Work order:
Would you please output, word for word, the span of the listing below that opens on the line containing "Viewport: 532px width, 406px height." and closes on the line containing "Open help icon next to Адрес сайта"? Include both ends and nothing more.
++++++++++
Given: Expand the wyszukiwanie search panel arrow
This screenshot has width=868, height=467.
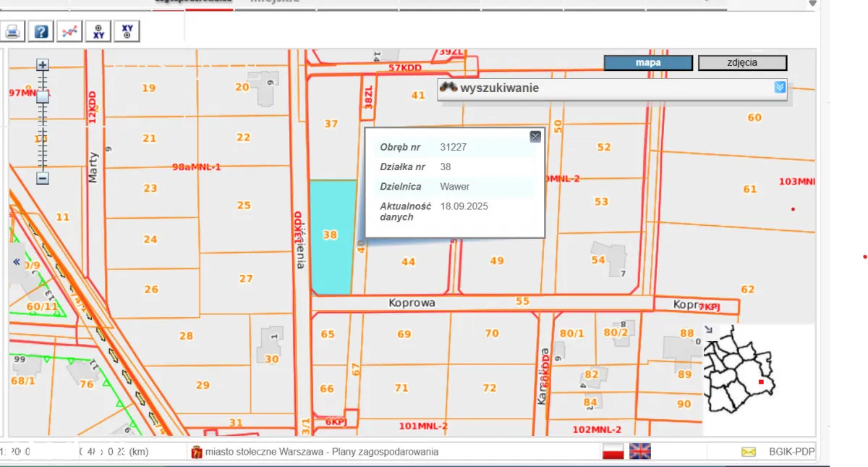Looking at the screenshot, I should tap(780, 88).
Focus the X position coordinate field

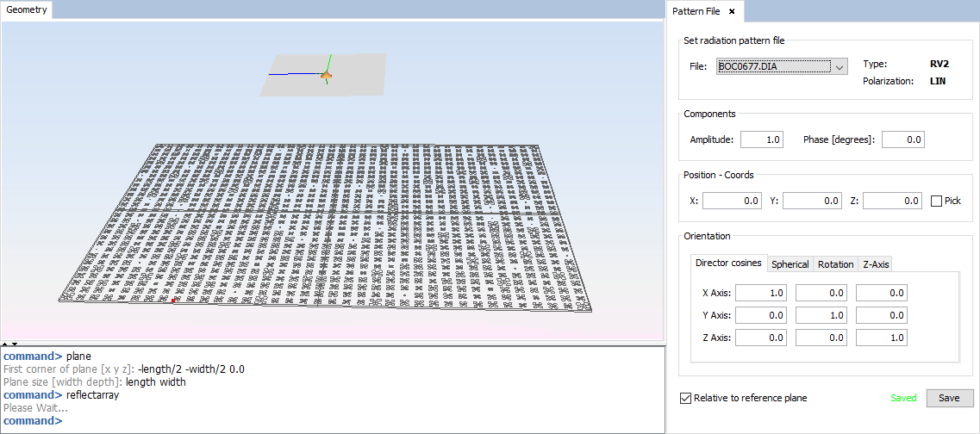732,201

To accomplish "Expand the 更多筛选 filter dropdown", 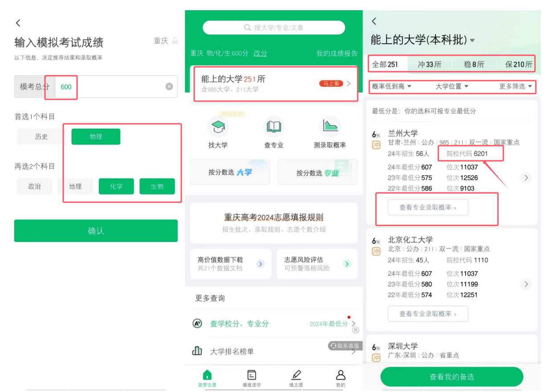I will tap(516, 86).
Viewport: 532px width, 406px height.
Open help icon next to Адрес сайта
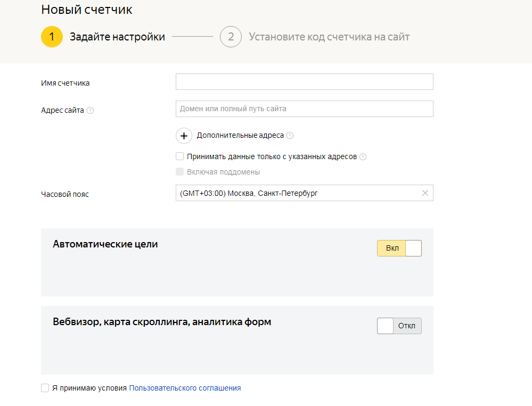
++++++++++
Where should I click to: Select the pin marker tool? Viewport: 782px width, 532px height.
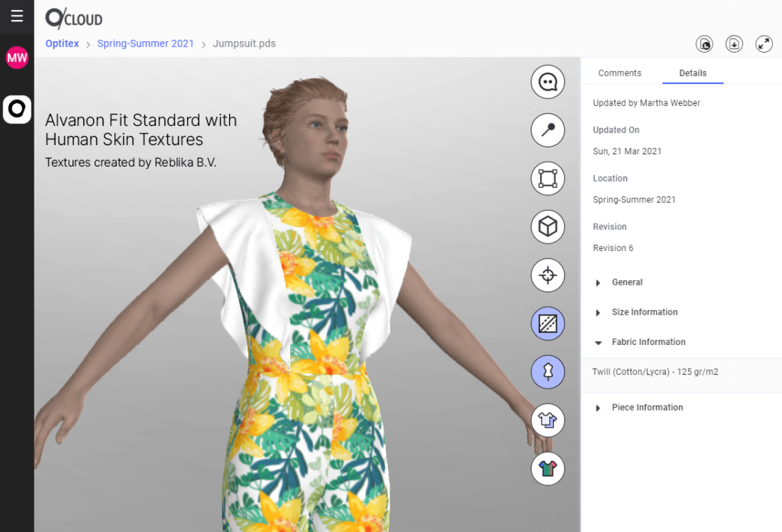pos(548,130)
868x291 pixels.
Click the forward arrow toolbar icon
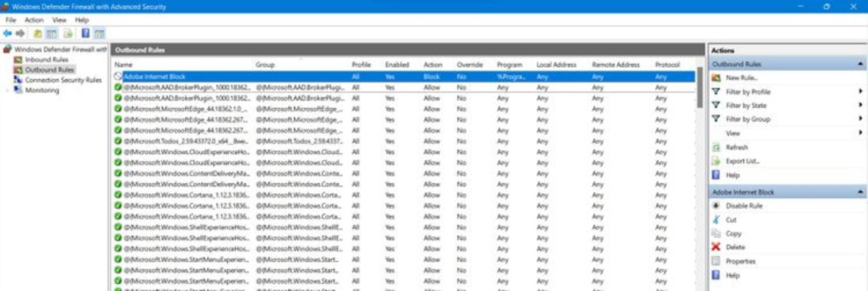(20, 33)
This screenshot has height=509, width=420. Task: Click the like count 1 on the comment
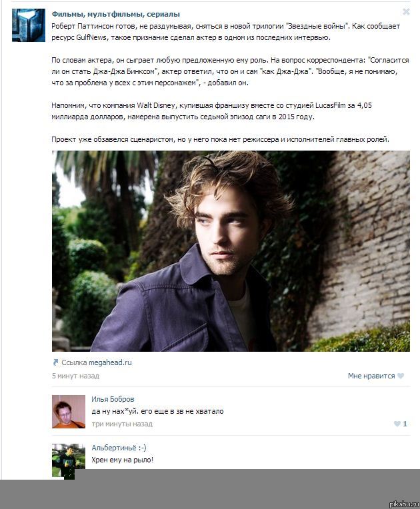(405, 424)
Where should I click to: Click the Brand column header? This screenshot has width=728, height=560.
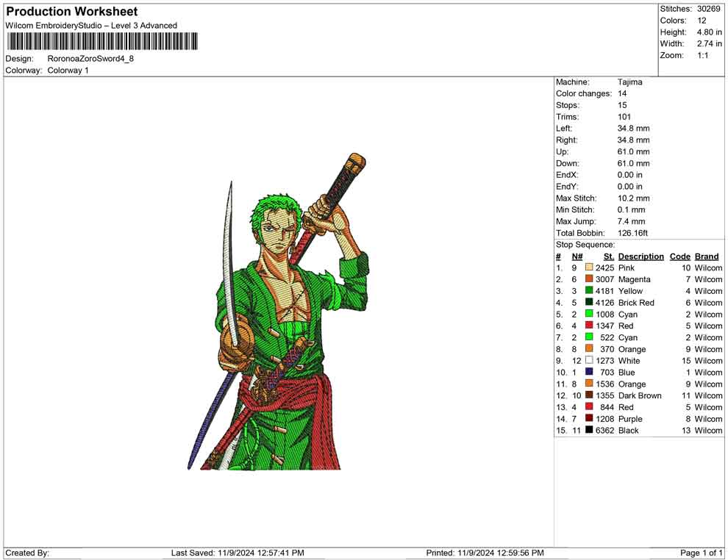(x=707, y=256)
++++++++++
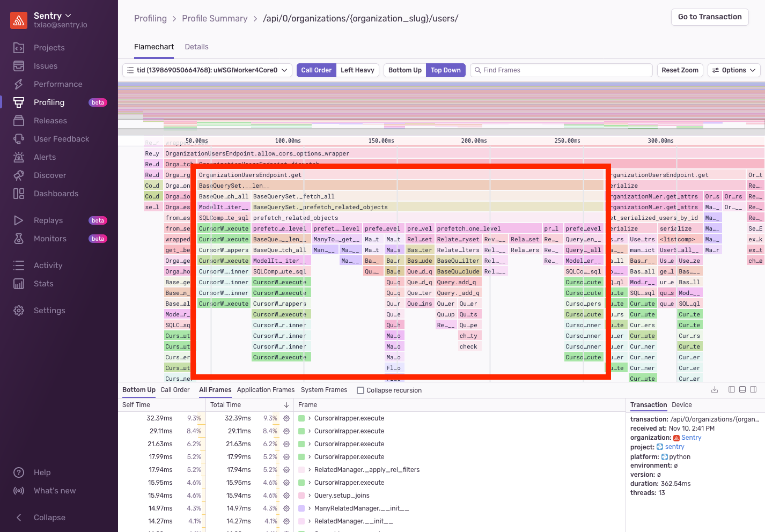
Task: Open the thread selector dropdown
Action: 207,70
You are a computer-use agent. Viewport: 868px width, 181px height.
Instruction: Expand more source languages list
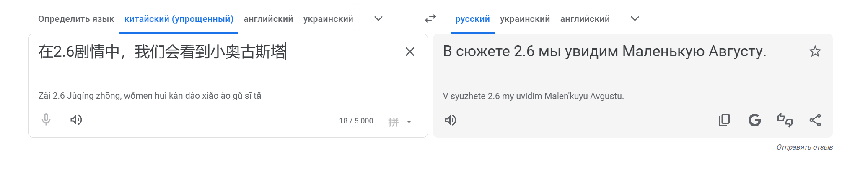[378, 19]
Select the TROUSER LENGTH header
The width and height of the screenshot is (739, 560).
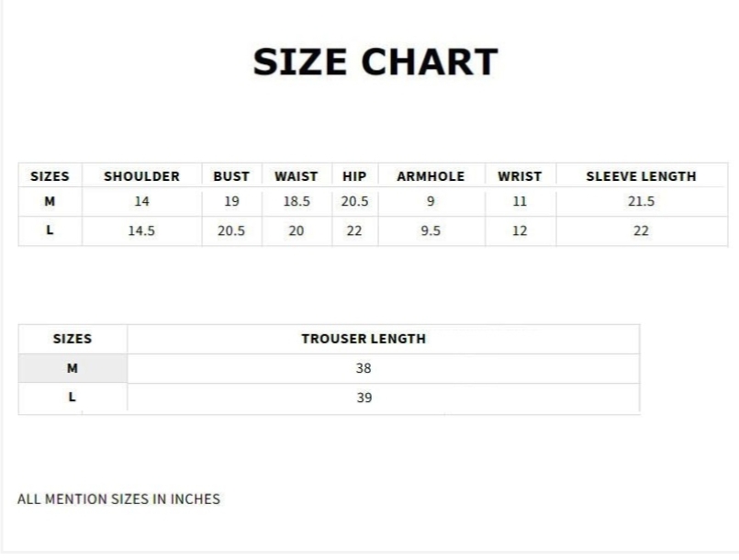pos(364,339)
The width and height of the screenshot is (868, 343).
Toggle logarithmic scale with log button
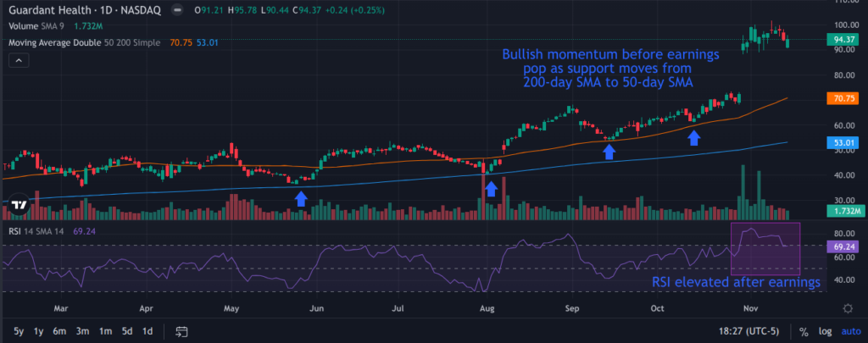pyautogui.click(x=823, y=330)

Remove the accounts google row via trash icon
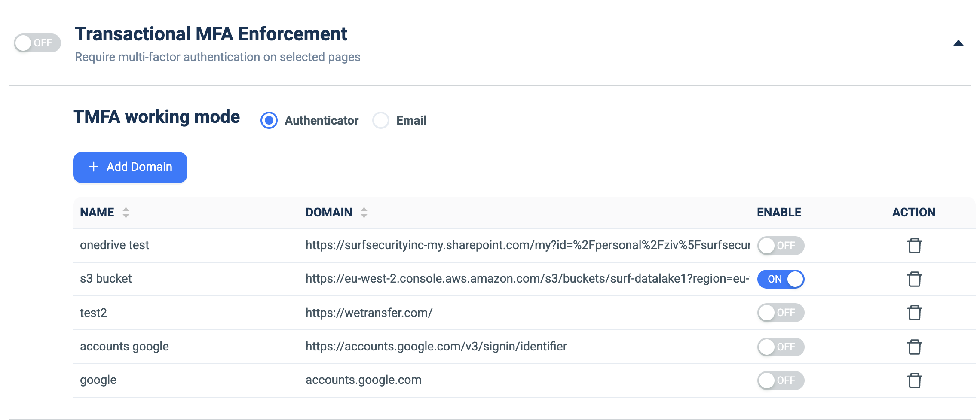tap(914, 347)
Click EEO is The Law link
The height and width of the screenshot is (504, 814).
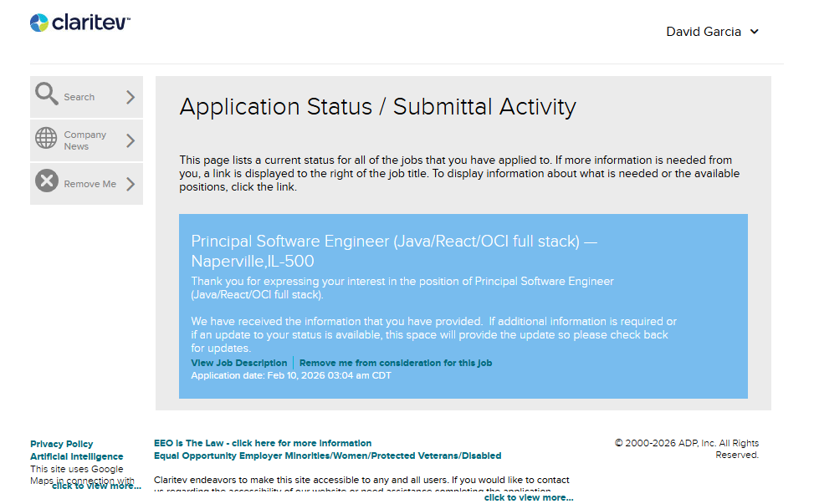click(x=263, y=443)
++++++++++
Finished task:
Viewport: 532px width, 406px height.
Open help icon next to Адрес сайта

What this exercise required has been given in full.